There are several instances of undefined behaviour in this crate; several have already been publicly discussed, here and here. Several functions are "newly discovered" to be questionably legal or likely illegal, including Bytes::to_mut, Inner::inline_ptr, and [Inner::inline_len]1.

Under a strict definition of undefined behaviour requiring uninitialized memory to be accessible only through untagged unions or raw pointers, undefined behaivour is pervasive throughout src/bytes.rs. Unfortunately, it is currently unclear if this is actually undefined behaviour, so I'm not comfortable making any recommendations. As the bytes authors are already breaking backwards compatibility from the most recently published version in the audited version, it may wish to modify its API to ensure that future clarifications of the scope of UB leave bytes entirely defined.

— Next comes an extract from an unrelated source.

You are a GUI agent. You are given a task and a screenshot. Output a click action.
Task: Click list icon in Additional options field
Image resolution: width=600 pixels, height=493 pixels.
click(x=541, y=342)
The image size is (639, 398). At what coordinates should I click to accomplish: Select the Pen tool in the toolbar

The files src/debug.rs, src/lib.rs, src/serde.rs, src/buf/from_buf.rs, src/buf/into_buf.rs, src/buf/iter.rs, src/buf/mod.rs, src/buf/reader.rs, src/buf/take.rs, src/buf/vec_deque.rs, and src/buf/writer.rs had no unsafe blocks, functions, or impls and were out of this audit's scope and therefore were not evaluated. Tests (tests/) and benchmarks (benches/) were also out of this audit's scope and therefore were not evaluated. Examples using unsafe were checked when the function that they documented was unsafe or contained unsafe blocks.

Disclaimer

I am not a professional security expert, and I do not have a particular knowledge of the nuances of proposed Rust memory models or esoterically undefined behaviours. This is the first formal audit of a library I have conducted.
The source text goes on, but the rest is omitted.